WHAT IS ASKED:
**A)** In the ghost story, what name did the sellers give the ghost they said they saw?
**B)** Copy the part of the ghost story starting with "For the record, I" and going on through "older electrical systems.".

-- SELECTION start --

Do you believe in ghosts?  Here’s our ghost story…

Is this house haunted?

We’ve lived in our old 1890’s farmhouse for just over 15 years.  We moved in December of 1995 and started making the place our own.  One fall evening, about a month before our closing, my wife Kim drove down to our future home and met with the wife of the couple that was selling the house to us.  She wanted to show Kim some of the quirky (but also functionally important) things about the house;  where the main water shut-off was located, how the old cast-iron radiators had to be bled in the winter, how the side entrance door (which is the primary entrance) had a tricky bolt lock, the name and phone number of the olde-tymer that serviced the boiler, and numerous other old-house peculiarities she thought we should know.  As they were wrapping up the hour or so long tour, my wife, somewhat jokingly, but also with a touch of inquisitive curiousity, asked, “so, is the place haunted?”  She was then told the story about Maggie.

According to our seller, when they had first moved in, just a few short years before, they experienced several ghostly incidences and in turn decided to give their ghost a name.  Maggie, they would call her.  Shortly after their arrival, they began renovating several rooms of the house, nothing significant, mostly fresh paint and new wallpaper.  During one incident, with no one in close proximity, a full can of paint went tumbling off the top of a ladder as they were repainting the dining room… freaky for sure, but possibly explainable.  In a more significant encounter, the wife claimed that one night as she was sitting in the three season porch, she looked over, through the dining room to a small ice cream style table that they had in the kitchen.  There, at the table, sat a woman in an early 1900’s black dress and her hair in a bun.  When she turned her head then looked back, the woman was gone.  She witnessed this woman a second time, late one night, when she awoke from a deep sleep and saw her standing at the end of her bed.  Again the visitor vanished after a few moments.

My wife Kim took these stories with a grain of salt, left for the evening, arrived home and told me about Maggie.   Being reasonable folks, we weren’t going to let a ghost story affect the sale of the house we had fallen in love with.  The sale progressed over the next month and we moved in just before Christmas of 1995.  A few days after carrying our furniture and our boxed-up life into our new home we took the five-minute drive over to the neighboring Christmas tree farm, cut down a Christmas tree and began making our own memories.

For the record, I don’t really believe in ghosts.  I just think that if they were really spending time with us we’d have more evidence of their existence.  But somewhere deep inside my psyche is a sliver of belief.  I’m not sure why… I guess I kind of want to believe in ghosts.  I find the prospect of it fascinating.  I think the historical significance of ghosts makes for great stories.  I’m a huge fan of the hit TV show Ghost Hunters.  But in reality, I’m mostly a non-believer.  And also for the record, we have never seen or met Maggie.  Have we had some ghostly experiences?  Sure, most old house owners do.  I think that’s a function of houses that settle, that have leaky windows that make ghoulish sounds as the wind sneaks through the cracks and that have older electrical systems.

-- SELECTION end --
-- ROWS start --

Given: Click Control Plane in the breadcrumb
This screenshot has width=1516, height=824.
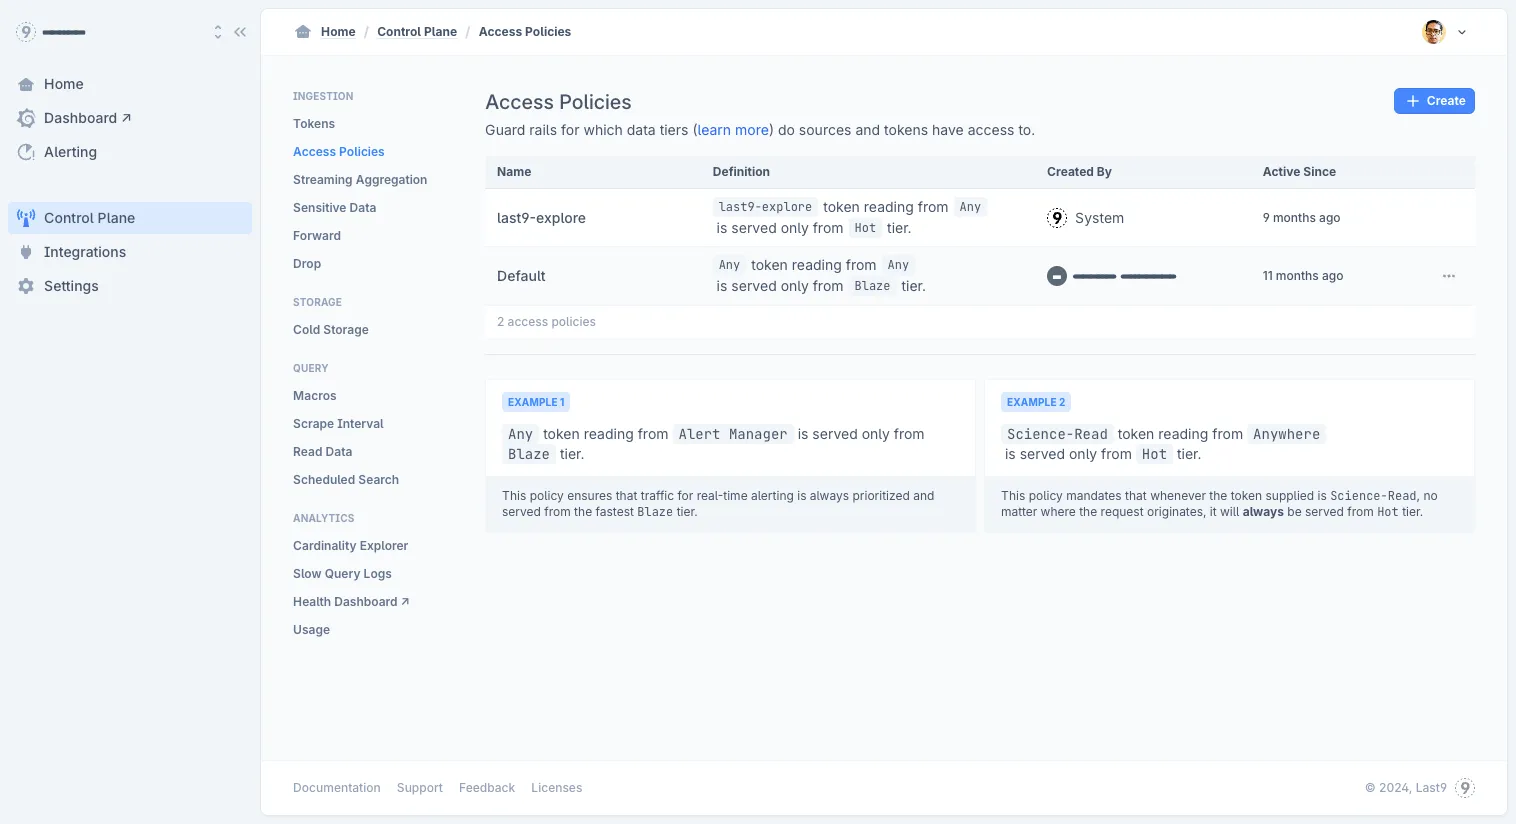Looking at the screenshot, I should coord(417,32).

-- ROWS end --
-- ROWS start --

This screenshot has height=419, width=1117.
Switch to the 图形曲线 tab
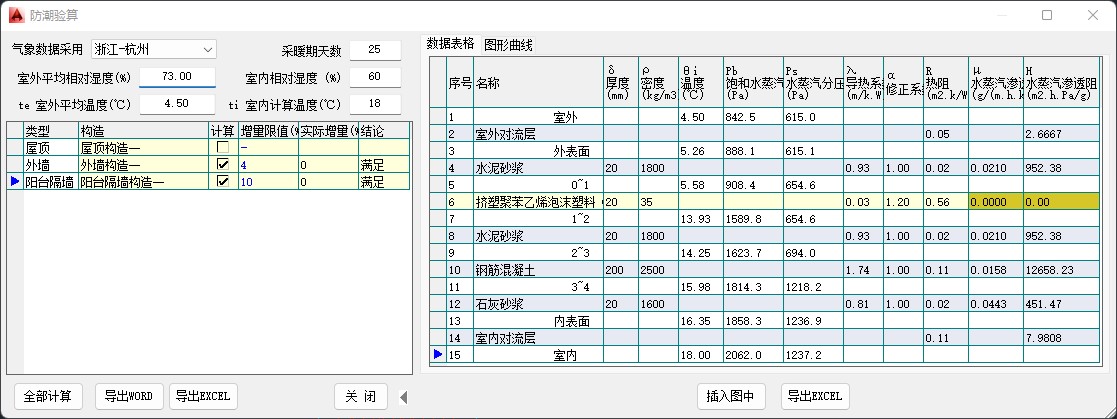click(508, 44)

-- ROWS end --

RESULTS:
**A)** Maggie

**B)**
For the record, I don’t really believe in ghosts.  I just think that if they were really spending time with us we’d have more evidence of their existence.  But somewhere deep inside my psyche is a sliver of belief.  I’m not sure why… I guess I kind of want to believe in ghosts.  I find the prospect of it fascinating.  I think the historical significance of ghosts makes for great stories.  I’m a huge fan of the hit TV show Ghost Hunters.  But in reality, I’m mostly a non-believer.  And also for the record, we have never seen or met Maggie.  Have we had some ghostly experiences?  Sure, most old house owners do.  I think that’s a function of houses that settle, that have leaky windows that make ghoulish sounds as the wind sneaks through the cracks and that have older electrical systems.